Once upon a time, a famous author imagined a great machine called the Multivac. While the name is cheesy, the concept is not: the technological behemoth was an artificial intelligence powered by machine learning that enabled it to process all the data of the universe and answer the last question at the end of time – marketing has more modest goals in mind for their own artificial intelligence platforms. Marketing needs artificial intelligence  capabilities to process the data necessary for marketers to reach the potential customers in their audiences, identify their traits as individuals, talk with them at the moment they’re most receptive to the message and in the way they’ll find most engaging.

While a Marketac AI would be a significant competitive advantage, today’s technology is not capable of that as of yet. Modern AI work best when they have one specific task to accomplish. This does not prevent them from absorbing vast amounts of data, initiating pattern recognition, and performing manifold computations at incredible speeds. It just means that modern AI produce their best results when they have only one job to do. The challenge for marketers is defining that “one job” so AI can correctly analyze the mountains of data companies are sitting on.

Marketing practices are varied and include email marketing, content curation, and semantic analysis, among others. In order to deploy AI to help, it’s necessary to return to the root of the marketing strategy. Each company has its own unique business and specific objectives, so defining these is the first step to creating an AI’s “one job.” Once that foundation is created, marketers need to decide what the AI needs to focus on.
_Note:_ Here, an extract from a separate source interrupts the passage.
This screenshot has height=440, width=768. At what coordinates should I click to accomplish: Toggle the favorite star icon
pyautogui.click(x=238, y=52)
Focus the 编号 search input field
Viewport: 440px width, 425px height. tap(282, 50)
An example is easier to process than theory. AB Co. runs a ten-year-old content business with 1 million unique visitors a month. AB Co. needs readers to see their ads, preferably visitors who make it a habit to come frequently. Their objective is to keep retention rates, high, to turn visitors into habitual consumers. AB Co. has gathered a significant database on their readers, including email addresses, demographics, the kinds of stories certain demographics read, etc. How can marketing use all this data to identify the individuals in their audience and convince them to come back to AB Co. to read more content?

The email addresses AB Co. has in their database means they can exploit email marketing, allowing marketers to directly reach their target audience, an audience that explicitly gave permission to be contacted in the first place. When combined with an AI built with a machine learning core, their email marketing is not limited to automatically sending out pre-programmed templates. Instead, the AI will learn from the data AB Co. will feed it and optimize each message for the individuals in the target audience. Automated mass marketing email blasts will be substituted for machine learning marketing personalized to the individual.
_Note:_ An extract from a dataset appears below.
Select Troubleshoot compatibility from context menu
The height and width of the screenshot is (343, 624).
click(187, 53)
With this, marketing has found the one job it needs an AI to do: build personalized newsletters for the visitors AB Co. can reach. By processing the data to analyze each visitor’s behavior and process the types of stories each individual reads, the AI can begin to calculate the kinds of content it should send to each individual recipient. Once it has calculated all of these factors, the AI can populate the newsletters and send them out, the content for each one unique and tailored to fit the tastes of the visitor. The end result: the visitor receives a newsletter that fits their tastes and is more likely to return to AB Co., improving revenue and user retention.
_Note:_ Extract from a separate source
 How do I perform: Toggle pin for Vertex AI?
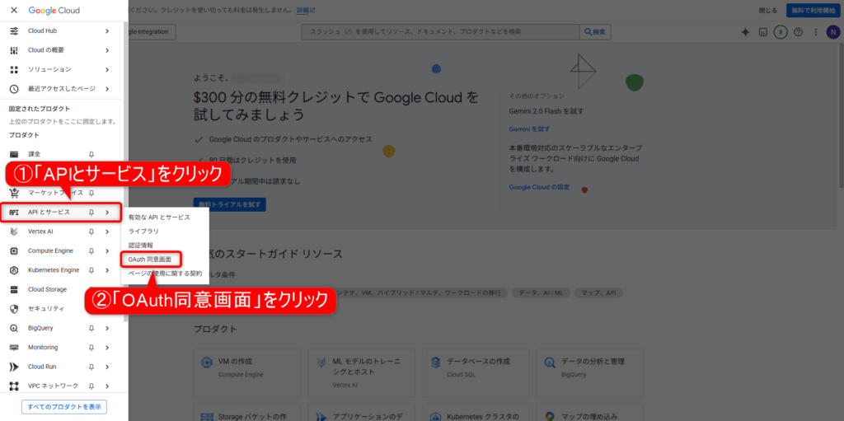(x=91, y=232)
Today’s digital environment demands that brands adapt to the ever-evolving trends influencing their audiences. This means the acquisition of massive amounts of data combined with efforts to correctly analyze and use that data. Unlike humans, AI do better with big data since it gives them a stronger foundation to draw correct conclusions and execute their one job correctly. By embracing AI, marketers turn big data into food that their tool uses to accomplish business objectives.